WordPress 2.6 Upgrade

wordpress 2.6It’s almost that time again, the next release of WordPress is almost out.  WordPress 2.6 may be released on Monday.  The new version will be packed with features, such as better management for your media library, Press This fixes, post revisions history, theme preview, category unions intersections, plugin update notification improvements, and more.  Unfortunately for developers and users, many other things have changed which will provide more than a few potential headaches.  

For WordPress Plugin Developers, we’ll have the headache of adjusting our plugins to fit the lightly modified directory convention.  The vital wp-config.php and wp-content can now be moved anywhere the WordPress installation owner likes.  Granted these are changes that I’ve insisted on for a while now (including moving/renaming wp-admin to whatever you want, though I doubt we’ll see that for a while), but I foresee many plugins that aren’t actively maintained breaking.

For WordPress users, you’ll have the headache of wondering which plugins will and won’t work right away.  As always, it’s wise to upgrade to the latest version of WordPress ASAP, but you’ll want to have a programmer check over your plugins to see if they’re compatible and handle the upgrade for you.  As always, please do a full backup of your files and database if you’re going to attempt to perform the upgrade yourself.
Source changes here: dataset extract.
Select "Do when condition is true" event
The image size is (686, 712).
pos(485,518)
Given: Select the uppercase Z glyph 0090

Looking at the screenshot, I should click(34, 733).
Reactions to the Beta and RC versions have been surprisingly good in the WP community thus far.  Considering the bad initial reactions to the 2.5 admin theme overhaul, I half wondered if it would change again for this release.  People like the new features, and are grateful for the fixes of the bugs and quirks in the 2.5x admin interface.

Taking a look at the 2.6 trac, I still see many issues that are unresolved.  It seems there are numerous occasions where WordPress produces something less than valid XHTML.  I’m not sure which concerns me more, the unaddressed security issues or the incorrectly generated XHTML code.  Still, 2.6 is a step in the right direction, but one can only wonder how long we have to wait to have our major grievances (from both a developer’s and user’s standpoint) with WordPress addressed.  Granted, the last few upgrades have had their share of major bug fixes and vital security patches, but we’ve also been loaded down with feature-loaded (read: full of bugs and bloated) a new admin interface, new media management functionality, etc.  Does anyone even feel the new widgets interface is actually an improvement?

The fact remains, WordPress is by far the greatest blogging/CMS tool free or otherwise on the market.